Will Banks and Financial Markets Recover in 2009?
By Nouriel Roubini
Nouriel Roubini is Professor of Economics at the Stern School of Business, New York University and Chairman of RGE Monitor (www.rgemonitor.com), an economic and financial consultancy.
27 December 2008
The Guatemala Times
The United States will certainly experience its worst recession in decades, a deep and protracted contraction lasting about 24 months through the end of 2009. Moreover, the entire global economy will contract. There will be recession in the euro zone, the United Kingdom, Continental Europe, Canada, Japan, and the other advanced economies. There is also a risk of a hard landing for emerging-market economies, as trade, financial, and currency links transmit real and financial shocks to them.
Today's global crisis was triggered by the collapse of the US housing bubble, but it was not caused by it. America's credit excesses were in residential mortgages, commercial mortgages, credit cards, auto loans, and student loans.
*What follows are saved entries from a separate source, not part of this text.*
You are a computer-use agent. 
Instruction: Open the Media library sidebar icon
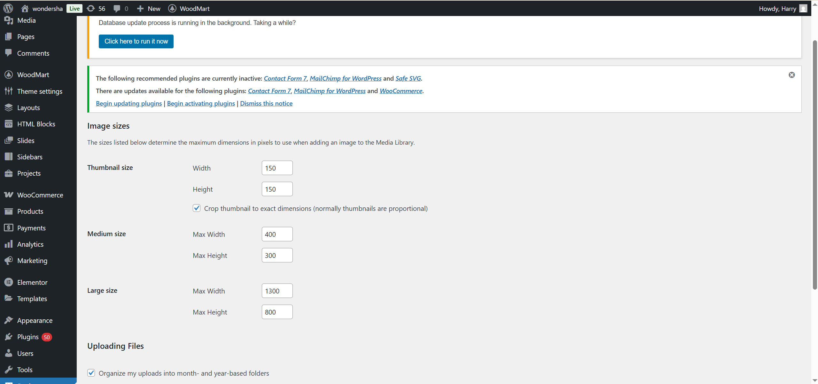point(9,20)
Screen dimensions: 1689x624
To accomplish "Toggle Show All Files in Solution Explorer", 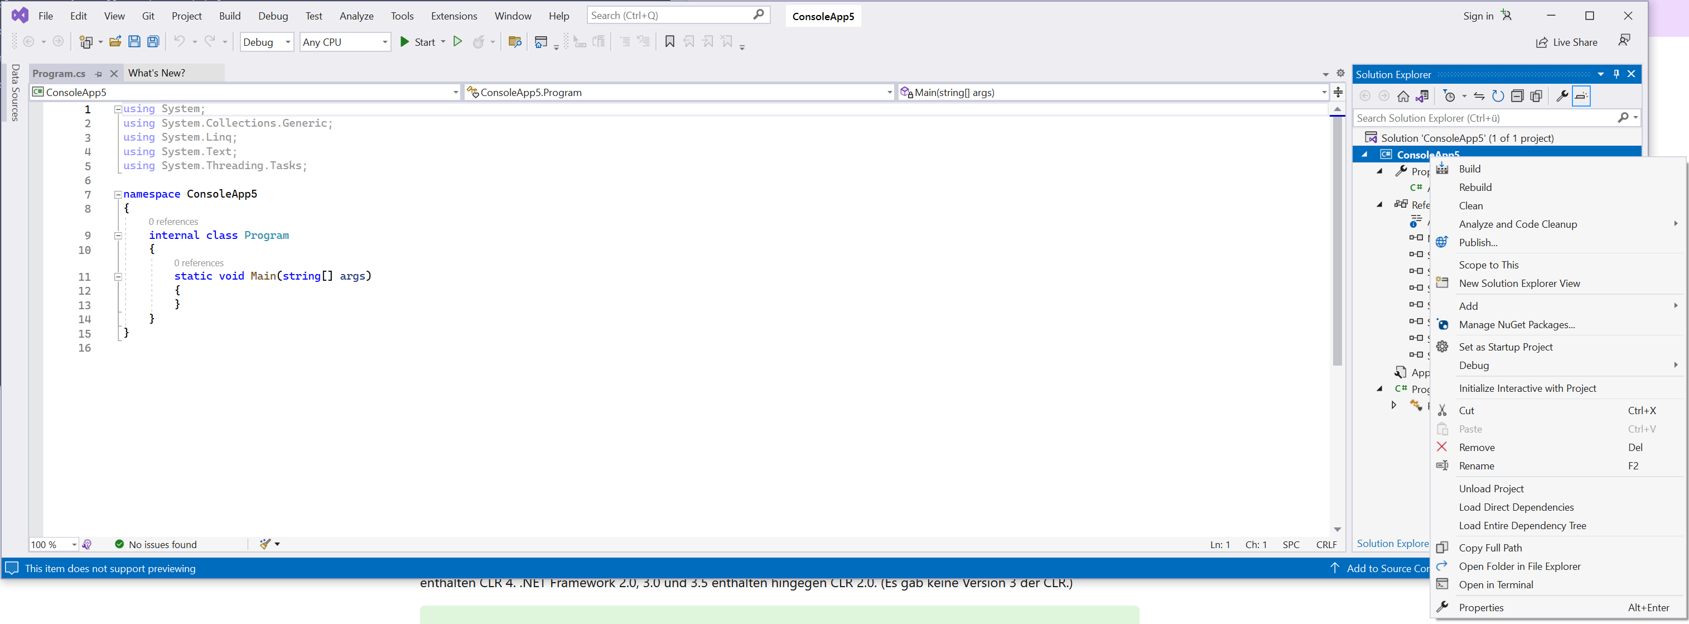I will [x=1536, y=96].
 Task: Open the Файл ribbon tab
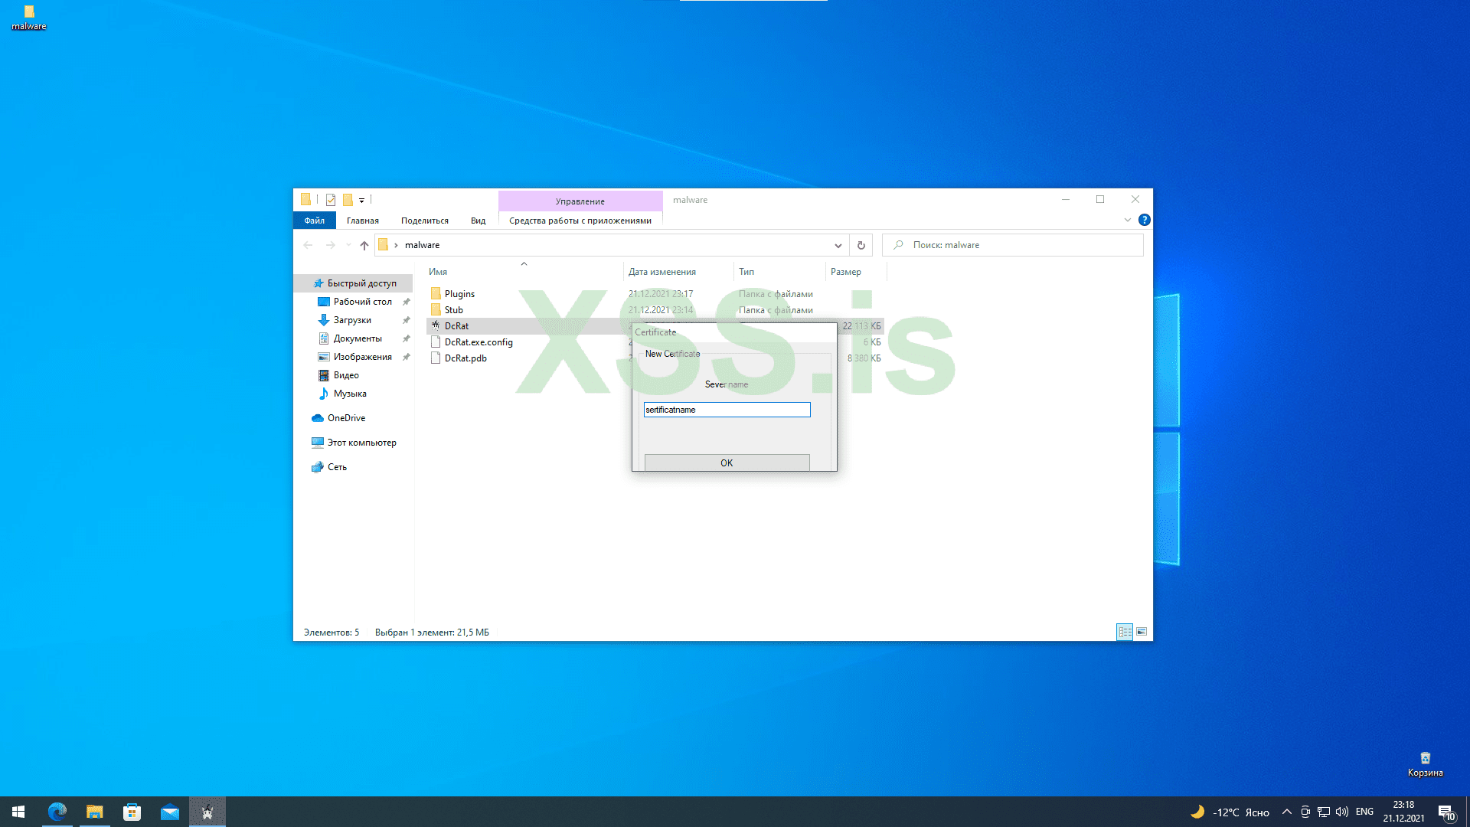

There was also excess in the securitized products that converted these debts into toxic financial derivatives; in borrowing by local governments; in financing for leveraged buyouts that should never have occurred; in corporate bonds that will now suffer massive losses in a surge of defaults; in the dangerous and unregulated credit default swap market.
Moreover, these pathologies were not confined to the US. There were housing bubbles in many other countries, fueled by excessive cheap lending that did not reflect underlying risks. There was also a commodity bubble and a private equity and hedge funds bubble. Indeed, we now see the demise of the shadow banking system, the complex of non-bank financial institutions that looked like banks as they borrowed short term and in liquid ways, leveraged a lot, and invested in longer term and illiquid ways.
While the risk of a total systemic financial meltdown has been reduced by the actions of the G-7 and other economies to backstop their financial systems, severe vulnerabilities remain. The credit crunch will get worse; deleveraging will continue, as hedge funds and other leveraged players are forced to sell assets into illiquid and distressed markets, thus causing more price falls and driving more insolvent financial institutions out of business. A few emerging-market economies will certainly enter a full-blown financial crisis.
So 2009 will be a painful year of global recession and further financial stresses, losses, and bankruptcies. Only aggressive, coordinated, and effective policy actions by advanced and emerging-market countries can ensure that the global economy recovers in 2010, rather than entering a more protracted period of economic stagnation.